◆ **Direction 1**
In the GetHashCode issue, why should GetHashCode() return the same value for the 100-centimeter and 1-meter lengths?
--- Reading text ---
UnitsNet icon indicating copy to clipboard operation
UnitsNet copied to clipboard

GetHashCode returns different hash for Equal units

Open dschuermans opened this issue 3 years ago • 16 comments

Describe the bug .GetHashCode() returns different hash for 2 units for which .Equals() return true

To Reproduce

Length inCm = Length.FromCentimeters(100);
Length inM = Length.FromMeters(1);

Assert.AreEqual(inCm, inM);
Assert.AreNotEqual(inCm.GetHashCode(), inM.GetHashCode());

Expected behavior The GetHashCode() should return the same value because the .Equals() returns true

Additional context From the remarks:

Two objects that are equal return hash codes that are equal. However, the reverse is not true: equal hash codes do not imply object equality, because different (unequal) objects can have identical hash codes.
--- Dataset records ---
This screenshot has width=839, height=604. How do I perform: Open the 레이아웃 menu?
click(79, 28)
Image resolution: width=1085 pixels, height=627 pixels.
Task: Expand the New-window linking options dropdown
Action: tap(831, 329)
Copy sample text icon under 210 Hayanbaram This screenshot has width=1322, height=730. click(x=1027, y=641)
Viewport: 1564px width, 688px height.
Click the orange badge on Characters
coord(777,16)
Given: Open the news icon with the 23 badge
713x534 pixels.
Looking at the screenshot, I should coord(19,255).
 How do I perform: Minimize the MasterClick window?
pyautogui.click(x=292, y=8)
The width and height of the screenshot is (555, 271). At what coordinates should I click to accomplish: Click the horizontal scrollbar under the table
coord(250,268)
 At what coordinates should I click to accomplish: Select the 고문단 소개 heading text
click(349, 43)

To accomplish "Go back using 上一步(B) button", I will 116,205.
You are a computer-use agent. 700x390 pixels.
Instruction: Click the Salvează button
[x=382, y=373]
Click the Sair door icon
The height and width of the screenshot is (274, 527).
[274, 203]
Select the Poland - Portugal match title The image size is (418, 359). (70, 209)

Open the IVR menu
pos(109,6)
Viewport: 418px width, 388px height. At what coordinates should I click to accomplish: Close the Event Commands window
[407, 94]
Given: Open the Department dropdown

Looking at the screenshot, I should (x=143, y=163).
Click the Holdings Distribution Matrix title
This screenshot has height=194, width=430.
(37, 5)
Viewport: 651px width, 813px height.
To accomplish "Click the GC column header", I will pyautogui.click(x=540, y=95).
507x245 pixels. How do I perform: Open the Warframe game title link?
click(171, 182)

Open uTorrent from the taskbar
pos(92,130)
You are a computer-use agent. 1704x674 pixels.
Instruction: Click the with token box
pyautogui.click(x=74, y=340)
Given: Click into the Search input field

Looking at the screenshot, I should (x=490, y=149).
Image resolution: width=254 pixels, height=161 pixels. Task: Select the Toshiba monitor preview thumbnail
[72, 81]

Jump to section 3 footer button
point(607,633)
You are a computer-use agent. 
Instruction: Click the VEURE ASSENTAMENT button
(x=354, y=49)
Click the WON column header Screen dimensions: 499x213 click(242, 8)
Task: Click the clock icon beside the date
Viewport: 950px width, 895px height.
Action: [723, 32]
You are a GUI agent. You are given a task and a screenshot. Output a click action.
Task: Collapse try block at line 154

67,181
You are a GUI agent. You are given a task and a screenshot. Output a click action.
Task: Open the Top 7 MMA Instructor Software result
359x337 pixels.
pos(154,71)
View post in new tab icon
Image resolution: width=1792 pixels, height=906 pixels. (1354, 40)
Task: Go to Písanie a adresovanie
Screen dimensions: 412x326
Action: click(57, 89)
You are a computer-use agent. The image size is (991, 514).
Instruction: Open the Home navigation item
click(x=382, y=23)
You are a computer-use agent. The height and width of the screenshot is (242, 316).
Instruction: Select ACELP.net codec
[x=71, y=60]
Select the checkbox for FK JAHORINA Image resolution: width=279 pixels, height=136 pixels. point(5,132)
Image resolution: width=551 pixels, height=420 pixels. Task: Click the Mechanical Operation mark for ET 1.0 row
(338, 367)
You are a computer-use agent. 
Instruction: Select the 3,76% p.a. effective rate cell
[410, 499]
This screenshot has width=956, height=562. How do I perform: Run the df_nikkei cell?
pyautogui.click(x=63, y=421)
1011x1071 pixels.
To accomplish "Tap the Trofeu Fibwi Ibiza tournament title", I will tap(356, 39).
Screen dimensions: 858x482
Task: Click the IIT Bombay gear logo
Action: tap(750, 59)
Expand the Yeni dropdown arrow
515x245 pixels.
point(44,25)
---
◆ **Direction 2**
Can you change "menu" to "panel" in the listing, from its start through the line holding "Action: tap(831, 329)", inclusive, and give back only those lines?

◆ **Result 1**
Because .Equals() returns true for the two lengths, and the quoted remarks state that two objects that are equal return hash codes that are equal.

◆ **Result 2**
This screenshot has width=839, height=604. How do I perform: Open the 레이아웃 panel?
click(79, 28)
Image resolution: width=1085 pixels, height=627 pixels.
Task: Expand the New-window linking options dropdown
Action: tap(831, 329)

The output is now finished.